[Stored data]
start

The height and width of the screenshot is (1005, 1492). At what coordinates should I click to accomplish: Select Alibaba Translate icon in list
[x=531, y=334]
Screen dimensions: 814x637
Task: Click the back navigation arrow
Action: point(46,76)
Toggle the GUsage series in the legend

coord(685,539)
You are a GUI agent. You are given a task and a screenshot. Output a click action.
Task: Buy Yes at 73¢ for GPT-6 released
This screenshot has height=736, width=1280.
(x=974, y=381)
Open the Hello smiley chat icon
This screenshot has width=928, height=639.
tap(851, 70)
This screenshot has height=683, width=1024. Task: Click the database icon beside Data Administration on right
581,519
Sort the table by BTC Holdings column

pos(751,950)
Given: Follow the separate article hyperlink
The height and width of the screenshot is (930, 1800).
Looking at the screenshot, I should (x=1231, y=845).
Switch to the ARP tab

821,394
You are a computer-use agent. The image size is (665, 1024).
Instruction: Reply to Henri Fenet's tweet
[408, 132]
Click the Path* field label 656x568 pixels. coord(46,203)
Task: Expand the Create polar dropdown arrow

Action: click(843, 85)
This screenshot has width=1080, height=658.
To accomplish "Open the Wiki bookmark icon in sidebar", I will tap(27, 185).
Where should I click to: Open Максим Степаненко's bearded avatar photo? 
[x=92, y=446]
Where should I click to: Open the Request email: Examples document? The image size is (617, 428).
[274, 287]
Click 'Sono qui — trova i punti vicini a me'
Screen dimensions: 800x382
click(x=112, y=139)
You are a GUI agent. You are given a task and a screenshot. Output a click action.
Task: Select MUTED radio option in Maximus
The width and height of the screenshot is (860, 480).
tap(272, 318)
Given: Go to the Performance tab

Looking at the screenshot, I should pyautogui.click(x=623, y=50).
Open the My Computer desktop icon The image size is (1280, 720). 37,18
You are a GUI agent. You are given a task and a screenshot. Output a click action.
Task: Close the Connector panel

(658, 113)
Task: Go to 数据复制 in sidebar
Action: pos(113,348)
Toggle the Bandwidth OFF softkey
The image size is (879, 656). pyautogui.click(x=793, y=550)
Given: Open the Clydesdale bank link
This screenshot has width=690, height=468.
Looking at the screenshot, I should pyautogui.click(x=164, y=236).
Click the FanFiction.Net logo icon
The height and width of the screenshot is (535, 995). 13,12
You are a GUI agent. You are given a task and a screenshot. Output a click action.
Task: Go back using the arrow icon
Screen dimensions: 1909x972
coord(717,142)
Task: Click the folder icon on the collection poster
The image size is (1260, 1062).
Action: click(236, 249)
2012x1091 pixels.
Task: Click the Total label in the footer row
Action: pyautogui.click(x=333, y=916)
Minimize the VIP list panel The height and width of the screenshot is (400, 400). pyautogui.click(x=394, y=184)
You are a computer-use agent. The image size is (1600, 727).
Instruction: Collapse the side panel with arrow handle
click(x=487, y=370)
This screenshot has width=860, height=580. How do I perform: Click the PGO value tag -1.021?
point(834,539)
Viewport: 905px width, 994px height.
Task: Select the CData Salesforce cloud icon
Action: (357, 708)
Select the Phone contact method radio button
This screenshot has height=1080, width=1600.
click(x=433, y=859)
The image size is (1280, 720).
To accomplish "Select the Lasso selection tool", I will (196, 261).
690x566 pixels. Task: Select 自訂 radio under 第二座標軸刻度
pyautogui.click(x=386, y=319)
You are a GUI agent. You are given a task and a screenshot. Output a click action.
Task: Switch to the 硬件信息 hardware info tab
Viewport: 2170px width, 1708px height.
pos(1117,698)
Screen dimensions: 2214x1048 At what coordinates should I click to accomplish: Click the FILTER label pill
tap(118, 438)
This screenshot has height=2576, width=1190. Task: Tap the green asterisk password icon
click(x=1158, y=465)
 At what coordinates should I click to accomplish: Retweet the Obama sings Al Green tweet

end

## [Problem to work on]
Rewrite the stored data above, replacing every occurrence of "GUI agent" with "interface agent" and leaving everything else unchanged.

## [Written response]
The height and width of the screenshot is (1005, 1492). At what coordinates should I click to accomplish: Select Alibaba Translate icon in list
[x=531, y=334]
Screen dimensions: 814x637
Task: Click the back navigation arrow
Action: point(46,76)
Toggle the GUsage series in the legend

coord(685,539)
You are a interface agent. You are given a task and a screenshot. Output a click action.
Task: Buy Yes at 73¢ for GPT-6 released
This screenshot has height=736, width=1280.
(x=974, y=381)
Open the Hello smiley chat icon
This screenshot has width=928, height=639.
tap(851, 70)
This screenshot has height=683, width=1024. Task: Click the database icon beside Data Administration on right
581,519
Sort the table by BTC Holdings column

pos(751,950)
Given: Follow the separate article hyperlink
The height and width of the screenshot is (930, 1800).
Looking at the screenshot, I should (x=1231, y=845).
Switch to the ARP tab

821,394
You are a computer-use agent. The image size is (665, 1024).
Instruction: Reply to Henri Fenet's tweet
[408, 132]
Click the Path* field label 656x568 pixels. coord(46,203)
Task: Expand the Create polar dropdown arrow

Action: click(843, 85)
This screenshot has width=1080, height=658.
To accomplish "Open the Wiki bookmark icon in sidebar", I will tap(27, 185).
Where should I click to: Open Максим Степаненко's bearded avatar photo? 
[x=92, y=446]
Where should I click to: Open the Request email: Examples document? The image size is (617, 428).
[274, 287]
Click 'Sono qui — trova i punti vicini a me'
Screen dimensions: 800x382
click(x=112, y=139)
You are a interface agent. You are given a task and a screenshot. Output a click action.
Task: Select MUTED radio option in Maximus
The width and height of the screenshot is (860, 480).
tap(272, 318)
Given: Go to the Performance tab

Looking at the screenshot, I should pyautogui.click(x=623, y=50).
Open the My Computer desktop icon The image size is (1280, 720). 37,18
You are a interface agent. You are given a task and a screenshot. Output a click action.
Task: Close the Connector panel

(658, 113)
Task: Go to 数据复制 in sidebar
Action: pos(113,348)
Toggle the Bandwidth OFF softkey
The image size is (879, 656). pyautogui.click(x=793, y=550)
Given: Open the Clydesdale bank link
This screenshot has width=690, height=468.
Looking at the screenshot, I should pyautogui.click(x=164, y=236).
Click the FanFiction.Net logo icon
The height and width of the screenshot is (535, 995). 13,12
You are a interface agent. You are given a task and a screenshot. Output a click action.
Task: Go back using the arrow icon
Screen dimensions: 1909x972
coord(717,142)
Task: Click the folder icon on the collection poster
The image size is (1260, 1062).
Action: click(236, 249)
2012x1091 pixels.
Task: Click the Total label in the footer row
Action: pyautogui.click(x=333, y=916)
Minimize the VIP list panel The height and width of the screenshot is (400, 400). pyautogui.click(x=394, y=184)
You are a computer-use agent. The image size is (1600, 727).
Instruction: Collapse the side panel with arrow handle
click(x=487, y=370)
This screenshot has width=860, height=580. How do I perform: Click the PGO value tag -1.021?
point(834,539)
Viewport: 905px width, 994px height.
Task: Select the CData Salesforce cloud icon
Action: (357, 708)
Select the Phone contact method radio button
This screenshot has height=1080, width=1600.
click(x=433, y=859)
The image size is (1280, 720).
To accomplish "Select the Lasso selection tool", I will (196, 261).
690x566 pixels. Task: Select 自訂 radio under 第二座標軸刻度
pyautogui.click(x=386, y=319)
You are a interface agent. You are given a task and a screenshot. Output a click action.
Task: Switch to the 硬件信息 hardware info tab
Viewport: 2170px width, 1708px height.
pos(1117,698)
Screen dimensions: 2214x1048 At what coordinates should I click to accomplish: Click the FILTER label pill
tap(118, 438)
This screenshot has height=2576, width=1190. Task: Tap the green asterisk password icon
click(x=1158, y=465)
 At what coordinates should I click to accomplish: Retweet the Obama sings Al Green tweet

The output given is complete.